She can't be what you need if she's seventeen
He threw another one back, tilting his chin up all the way before feeling the burn the alcohol left on his throat. He took a deep breath before shouting out and throwing the glass across the room, watching it shatter down beneath his feet.
He knew the tears were coming and he didn't stop them.
Pain had a way of taking everything that ever believed in and crushing it into little bits beneath his feet.
He saw the picture on the screen through his blurred vision and he nearly laughed, out of anger, out of spite, and he slapped his cell phone down on the table and collapsed down to the bed beside him.
Head in his hands, he relived the conversation that ended it all, the one that took his hopes and plans and dreams and drove a knife right through his heart.
He smiled to himself as he put dinner in the oven, hoping to surprise her with his cooking, after all she had done for him as he had slaved over his novel, determined to finish it. She wasn't to be home for an hour or so still, so it caught him off guard as he heard the front door open and then shut.
Her back was turned to him, so he ran up and grabbed her face, kissing her with as much enthusiasm he could muster, but stopped, as it wasn't returned. He took a step back and watched her collapse in tears on the floor, and his heart sunk.
"I did something bad. And you're going to hate me forever." He had heard her say, and his stomach dropped to a place he didn't even know existed, as he dreaded whatever was to come next.
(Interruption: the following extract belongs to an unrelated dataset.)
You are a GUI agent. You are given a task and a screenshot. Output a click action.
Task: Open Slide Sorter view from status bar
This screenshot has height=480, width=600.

He stumbled over his words. "What are you trying to say, Zo?"
He barely heard what came out of her mouth after, as his entire body went numb. He couldn't believe that Zoey, his Zoey Brooks, his high school sweetheart and now wife, had cheated on him. He wouldn't believe it.
But something inside of him made him run, cower away. He lost control of his actions. He barely felt himself pack up his few possessions, sloppily throw his clothing in a suitcase, and run for the door. He knew he had yelled at her and he knew he had thrown his ring down, but he just needed to get out.
It had finally hit, after two nights alone, what had happened, and it was like part of him had died inside. Life had hit. The honeymoon phase was long, long gone. Life was a bitch sometimes.
He left the shattered glass there, on the ground, because he saw the symbolism in it. Like that glass, he was broke.
Several weeks went by, but he wasn't keeping track. He devoted most of his time to writing and trying to rebuild his life. Many friends reached out to him, and he spent many of his nights on different couches trying to regain what little sanity he might have. Coffee became his best friend and his worst enemy; making the days a little clearer and the nights a little longer.
She had called him, 27 times over thirteen days, each call becoming more and more difficult to avoid, but he did. He'd listen to the voicemails and find himself wanting to go back, but catching himself. He was weak, and he couldn't let her know that what she did hurt him so badly.
But he did.
They warned him, they told him he'd get hurt again, but somehow, someway, he found himself back in his old house, the one they bought together, and he felt the pain numb, just a little.